* [EXERCISE AIM]: In the entries that follow, repeat exactly the lines from the one that has "The image size is (459, 577)." through the one that has "This screenshot has height=384, width=713.", but omit pictures.
______________________________
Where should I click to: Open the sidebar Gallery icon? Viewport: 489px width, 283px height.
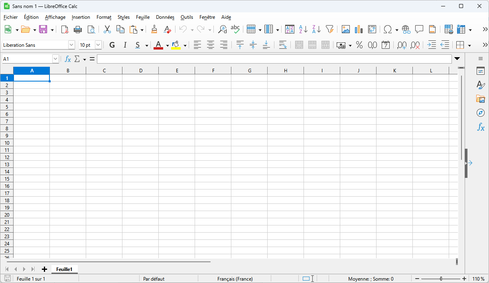(481, 99)
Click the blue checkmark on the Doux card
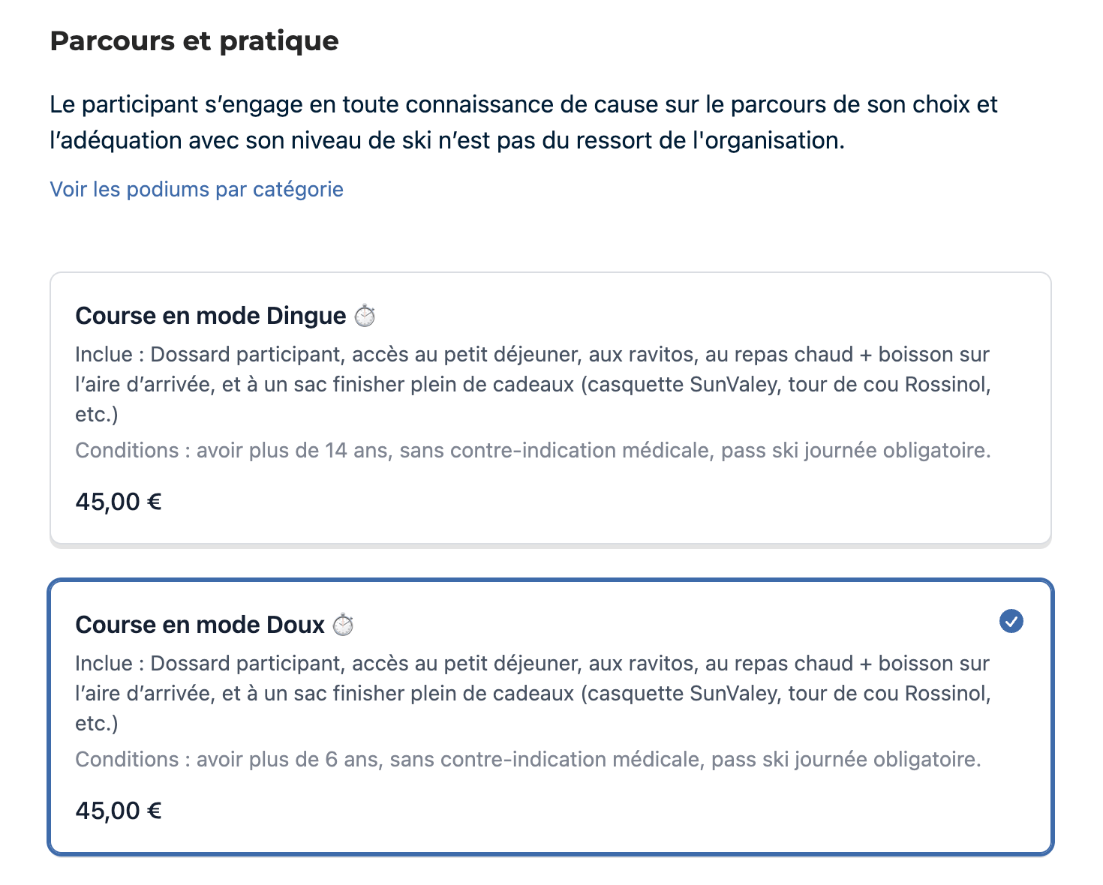Image resolution: width=1103 pixels, height=885 pixels. pos(1011,620)
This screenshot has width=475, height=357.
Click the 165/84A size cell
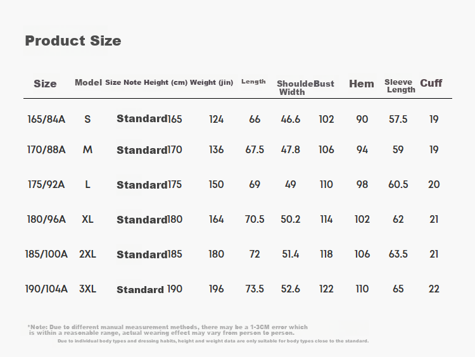pyautogui.click(x=46, y=119)
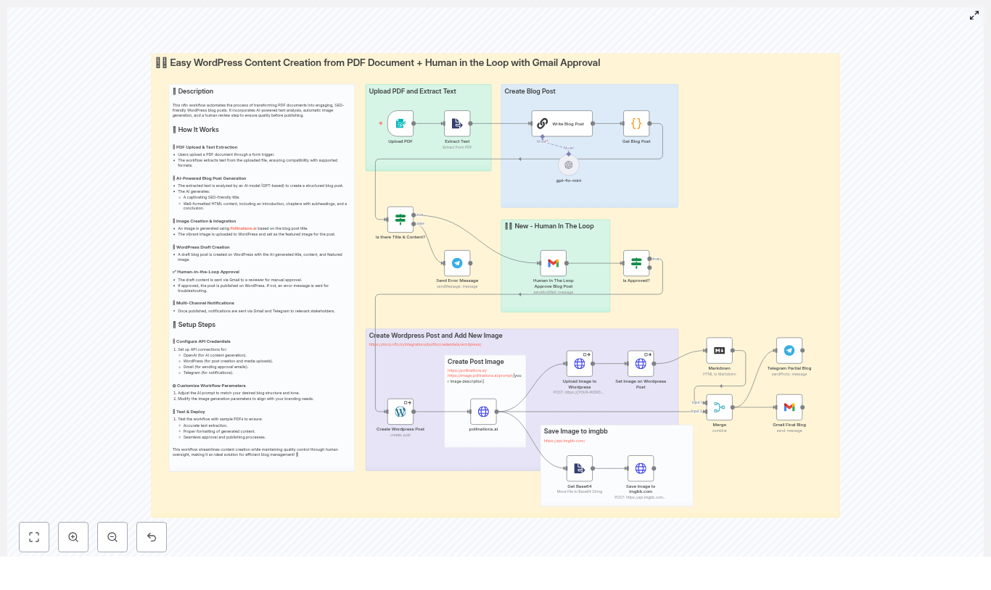Screen dimensions: 991x590
Task: Select the Upload Image to Wordpress node
Action: tap(579, 364)
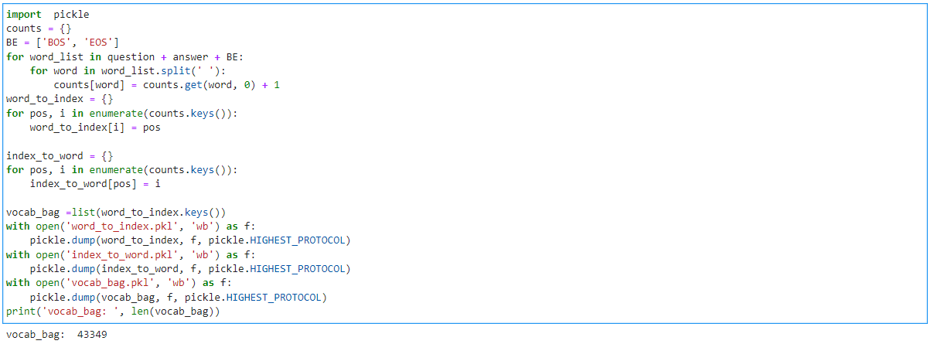Click the print('vocab_bag: ') statement
The height and width of the screenshot is (344, 934).
113,311
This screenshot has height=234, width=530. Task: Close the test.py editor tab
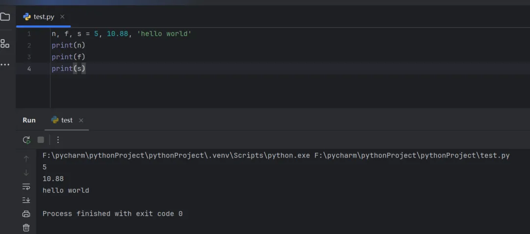(x=62, y=17)
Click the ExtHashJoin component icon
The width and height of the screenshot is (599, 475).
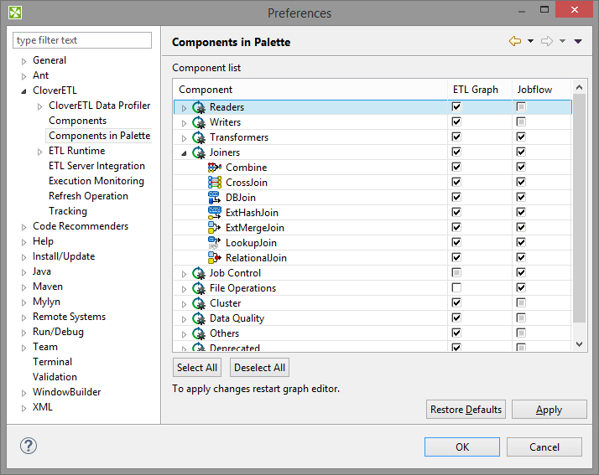[214, 213]
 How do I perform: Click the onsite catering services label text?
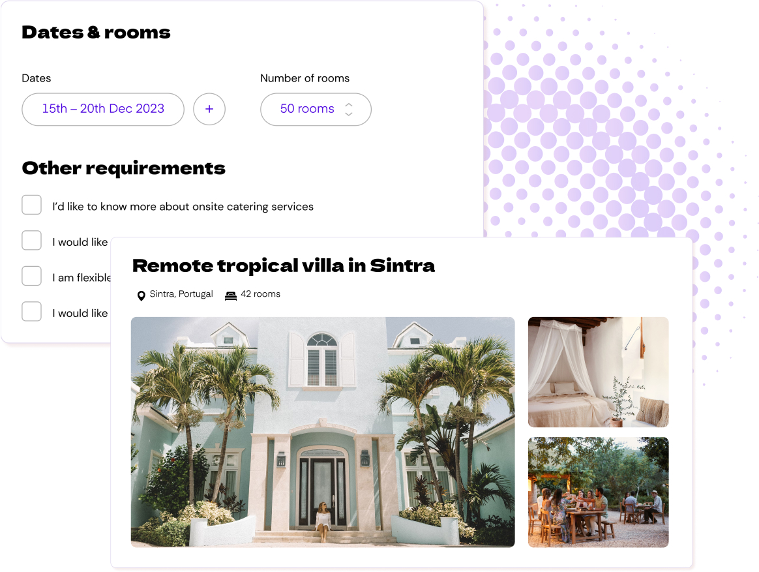click(x=183, y=207)
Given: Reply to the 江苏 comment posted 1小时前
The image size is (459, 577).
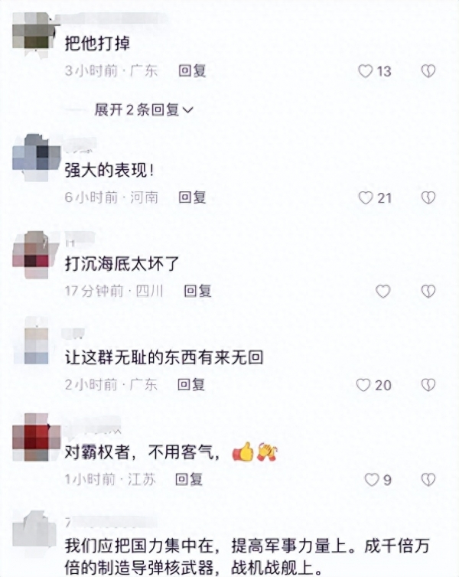Looking at the screenshot, I should [x=189, y=479].
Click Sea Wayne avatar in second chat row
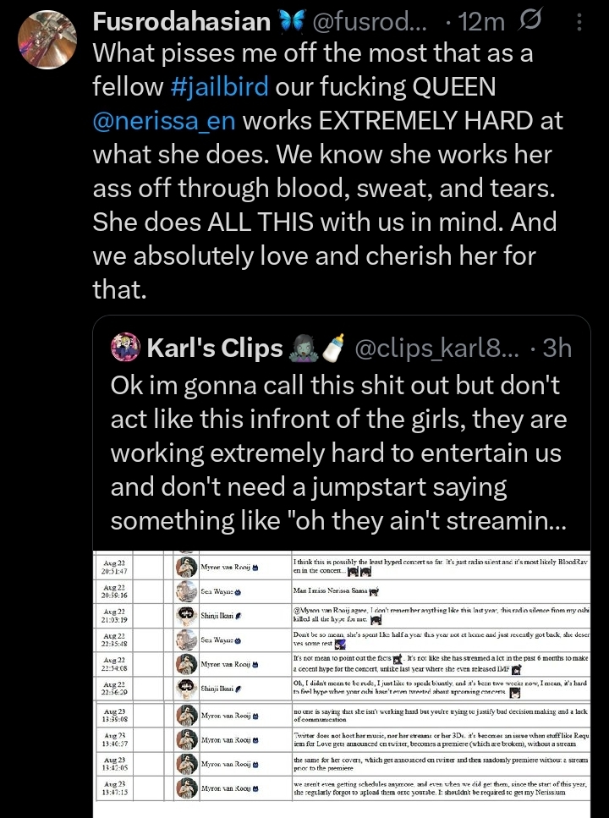609x818 pixels. tap(186, 591)
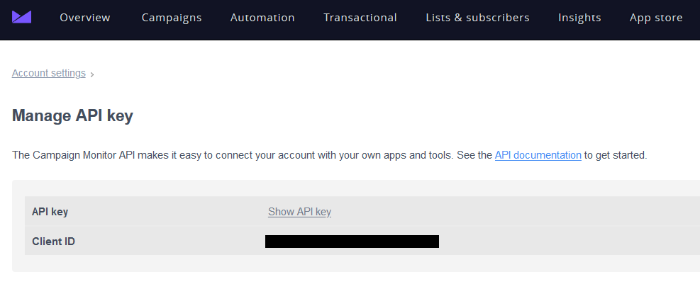Image resolution: width=700 pixels, height=284 pixels.
Task: Return to Account settings via breadcrumb
Action: [49, 73]
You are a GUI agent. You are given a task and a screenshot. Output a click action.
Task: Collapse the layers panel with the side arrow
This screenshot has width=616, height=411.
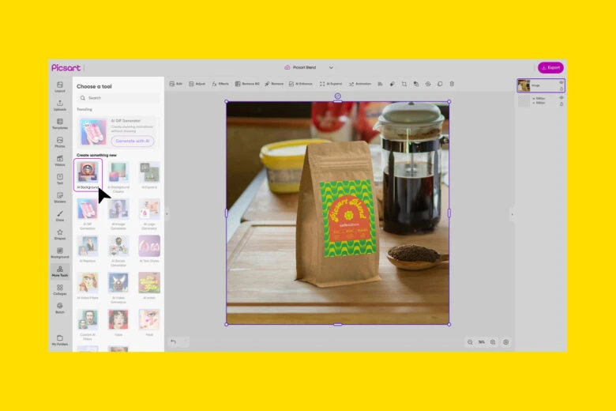(x=512, y=213)
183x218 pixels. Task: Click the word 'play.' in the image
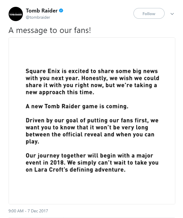32,142
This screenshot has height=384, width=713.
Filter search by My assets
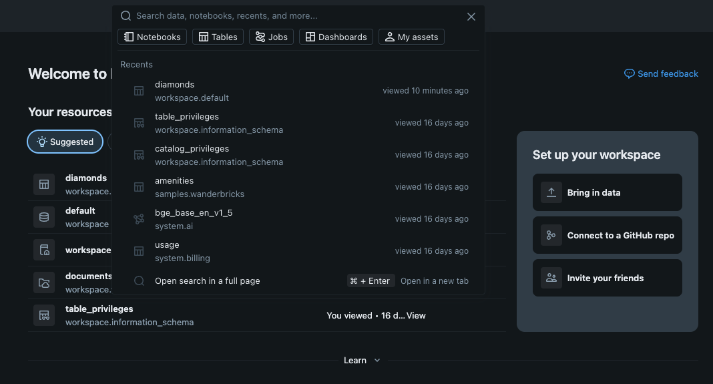[x=411, y=37]
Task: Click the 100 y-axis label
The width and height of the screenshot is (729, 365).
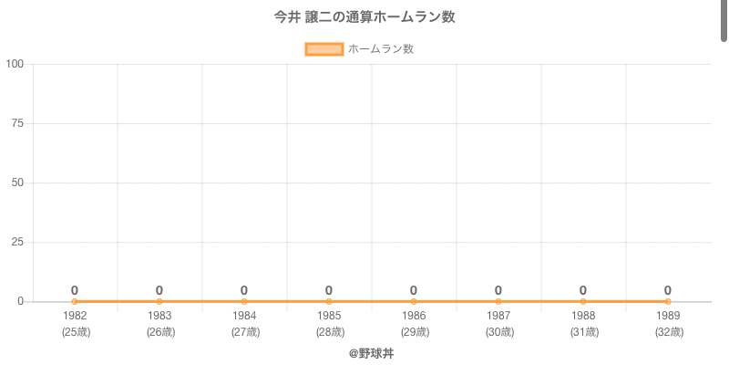Action: (15, 64)
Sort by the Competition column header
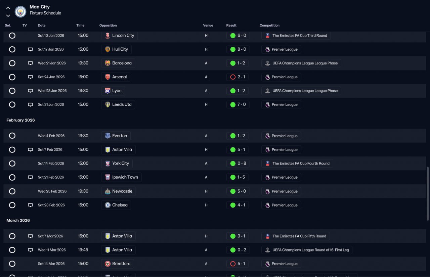 (x=269, y=26)
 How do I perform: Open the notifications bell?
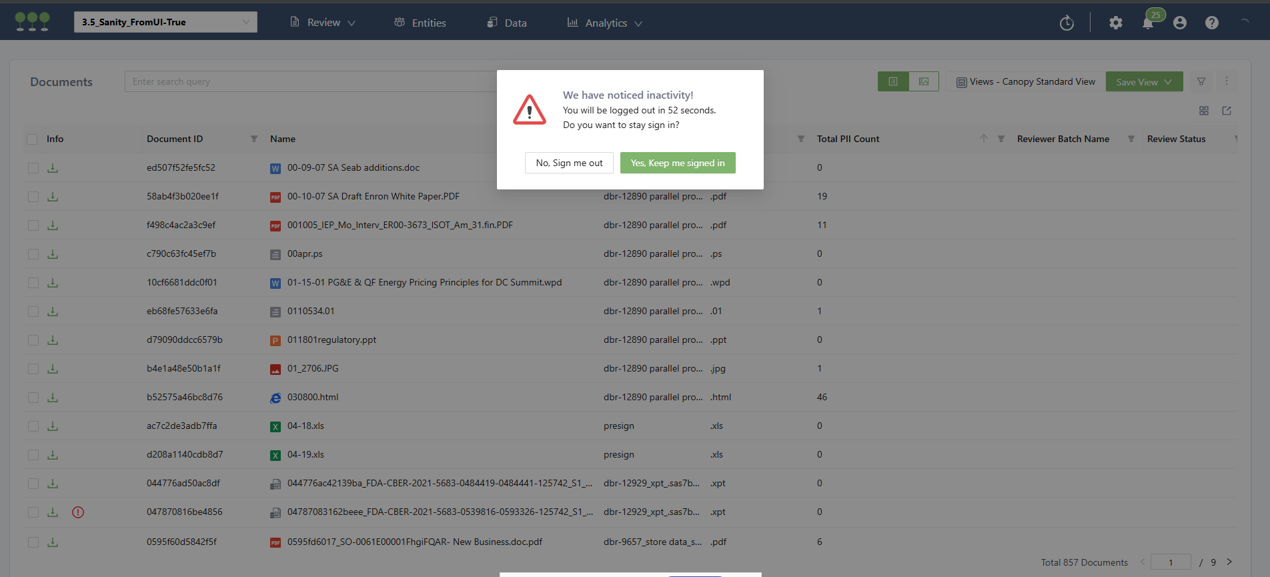tap(1148, 23)
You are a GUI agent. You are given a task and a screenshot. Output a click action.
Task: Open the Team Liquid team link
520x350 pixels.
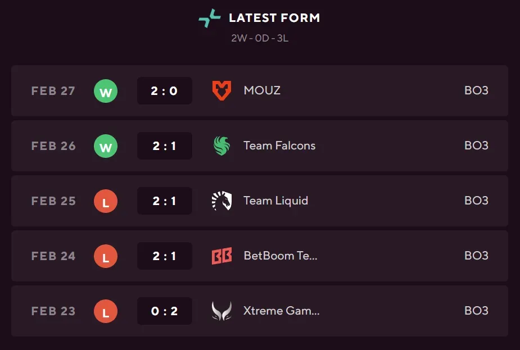click(x=275, y=201)
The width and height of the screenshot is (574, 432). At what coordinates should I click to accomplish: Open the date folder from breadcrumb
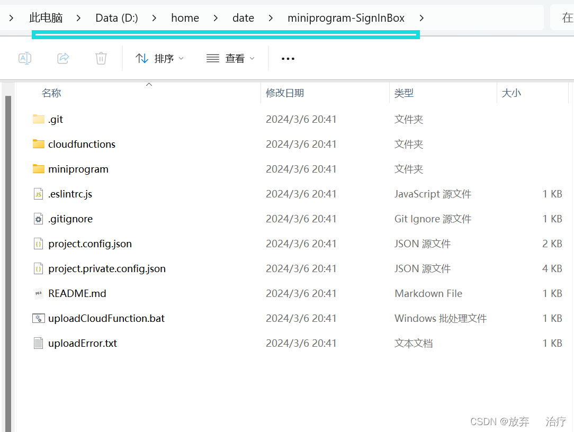[x=243, y=17]
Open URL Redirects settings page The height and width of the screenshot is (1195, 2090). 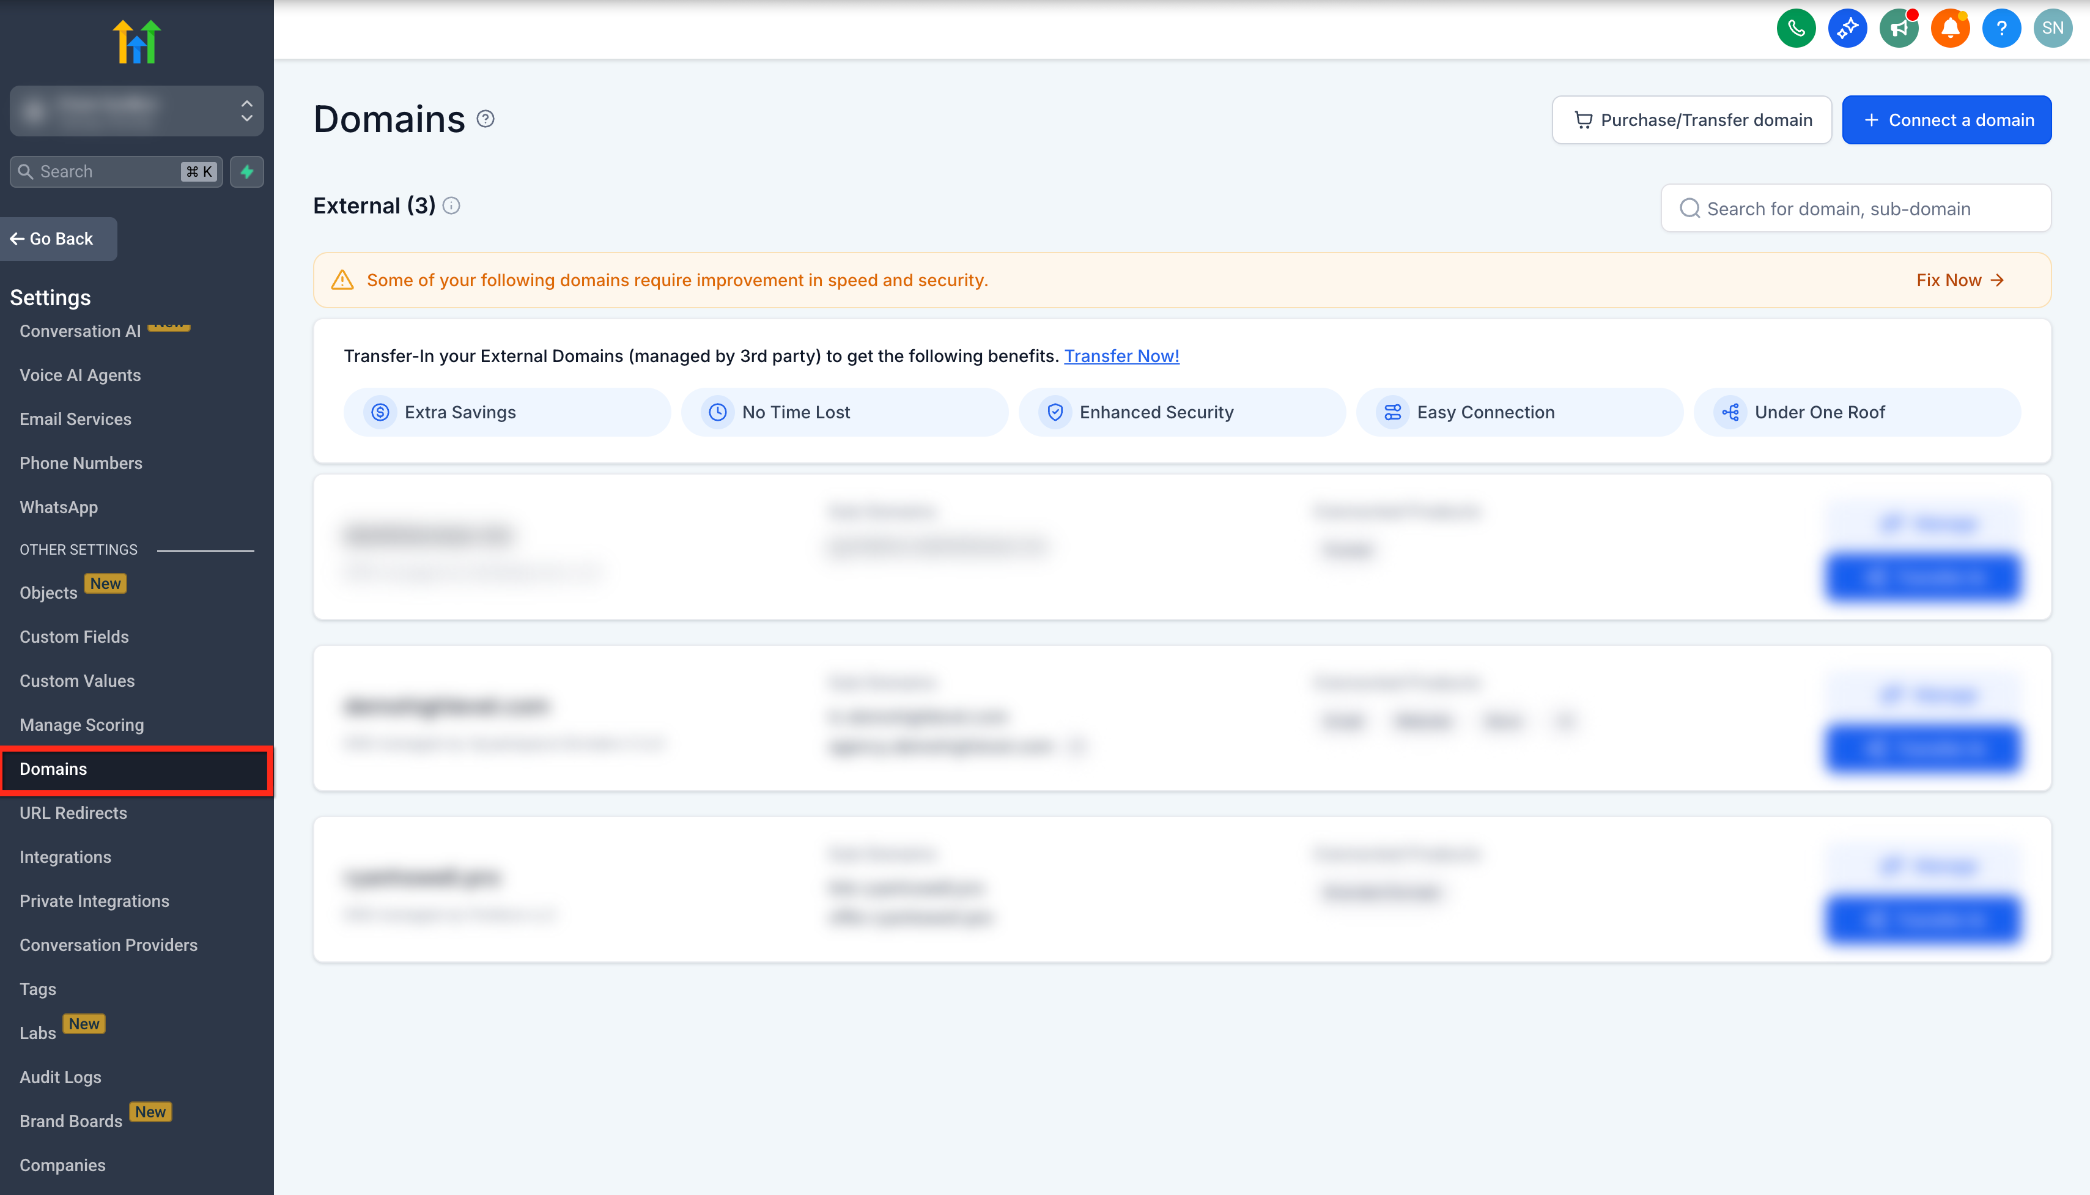(73, 813)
______________________________
* [RESPONSE]:
The image size is (459, 577).
Looking at the screenshot, I should [x=189, y=479].
Click Sea Wayne avatar in second chat row
609x818 pixels. tap(186, 591)
Image resolution: width=700 pixels, height=284 pixels.
Task: Return to Account settings via breadcrumb
Action: [49, 73]
You are a GUI agent. You are given a task and a screenshot. Output a click action.
Task: Collapse the layers panel with the side arrow
This screenshot has width=616, height=411.
(x=512, y=213)
183x218 pixels. Task: Click the word 'play.' in the image
32,142
This screenshot has height=384, width=713.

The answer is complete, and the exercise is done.